Exercise inputs:
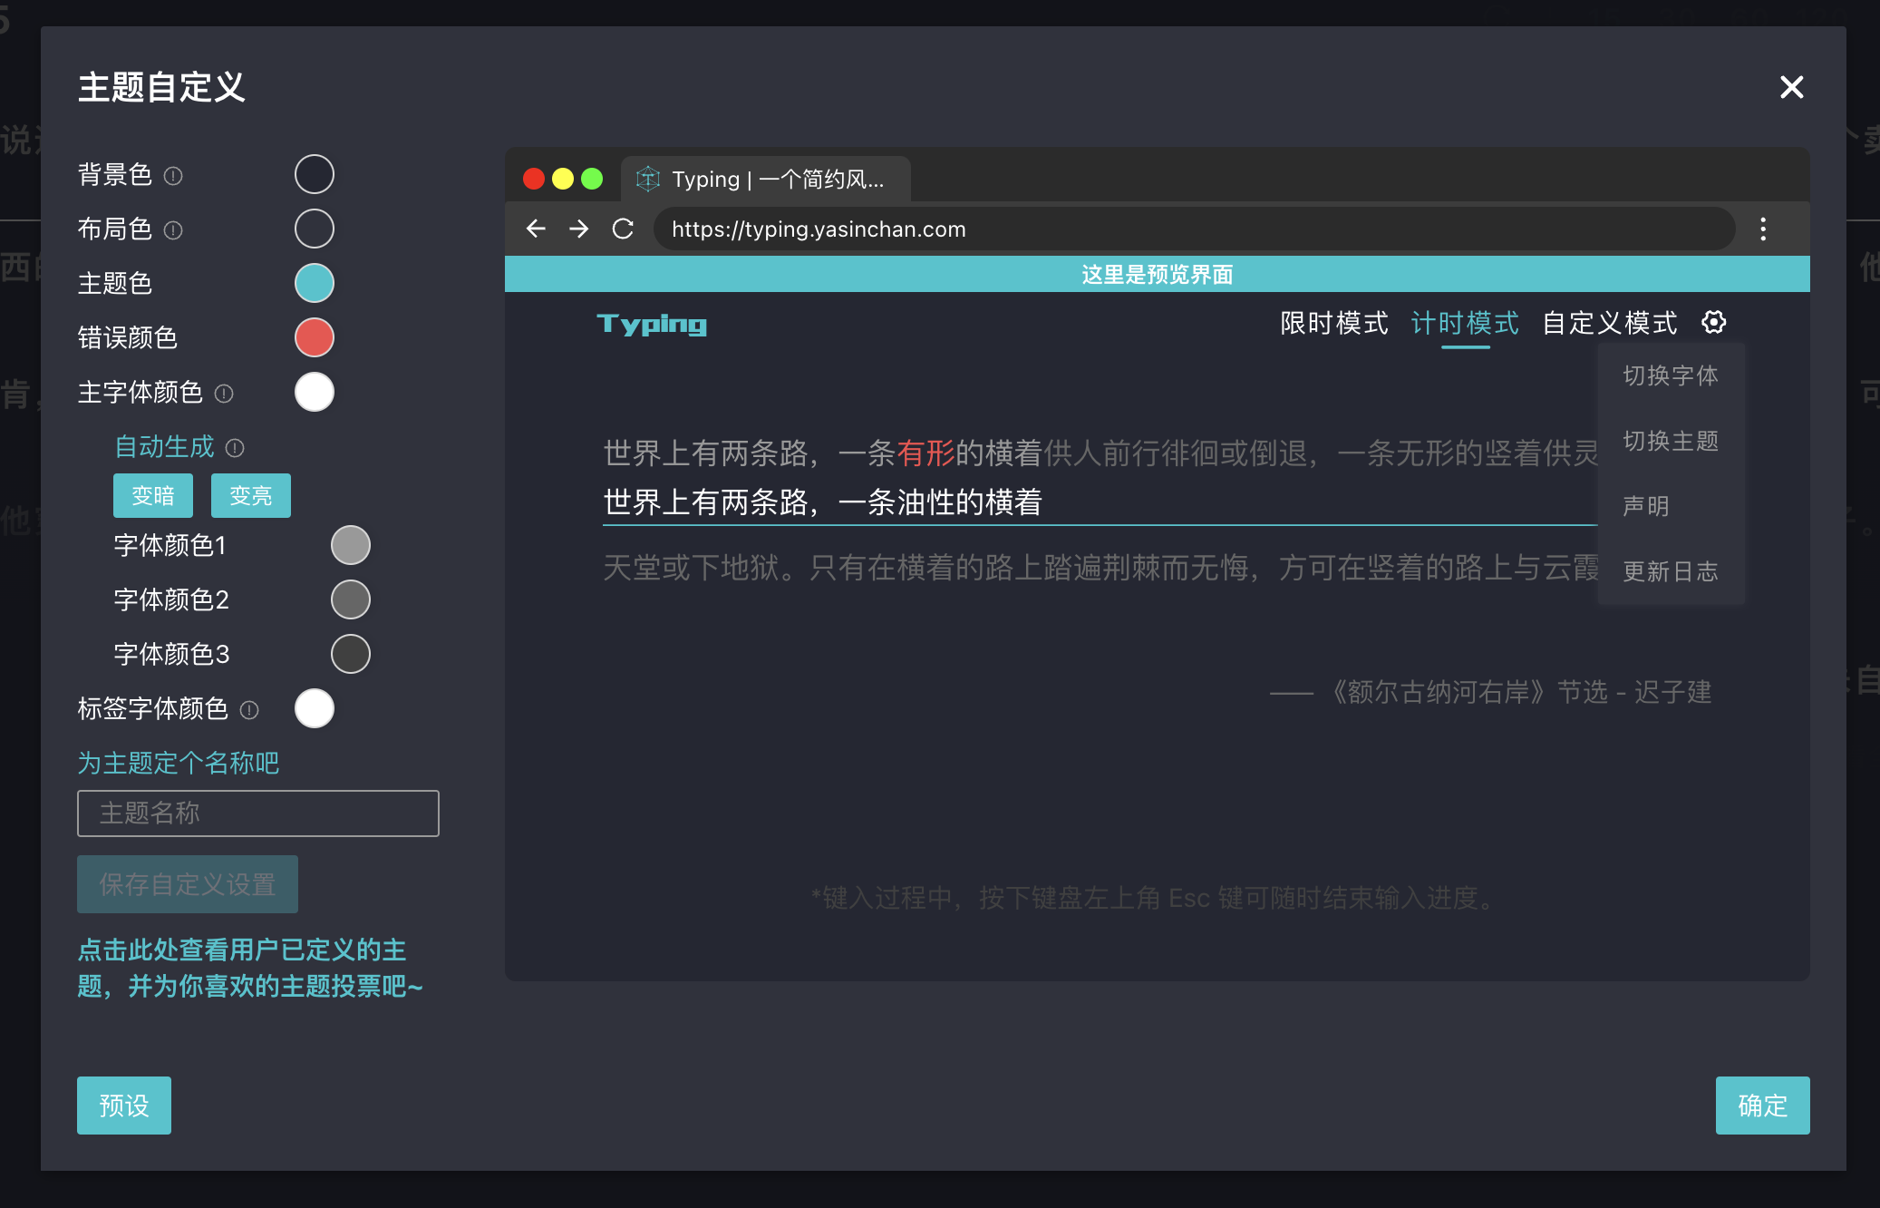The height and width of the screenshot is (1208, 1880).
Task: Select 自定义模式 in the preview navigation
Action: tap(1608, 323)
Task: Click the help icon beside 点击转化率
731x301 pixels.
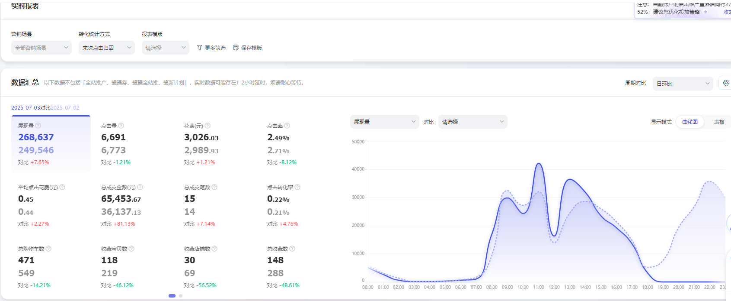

Directions:
Update the data above by replacing "help icon" with "question-mark icon" and leaving everything else unchanged. Omit the pictures from your output.

Problem solution:
The height and width of the screenshot is (1208, 1880).
Task: Select 自定义模式 in the preview navigation
Action: tap(1608, 323)
Task: Click the question-mark icon beside 点击转化率
731x301 pixels.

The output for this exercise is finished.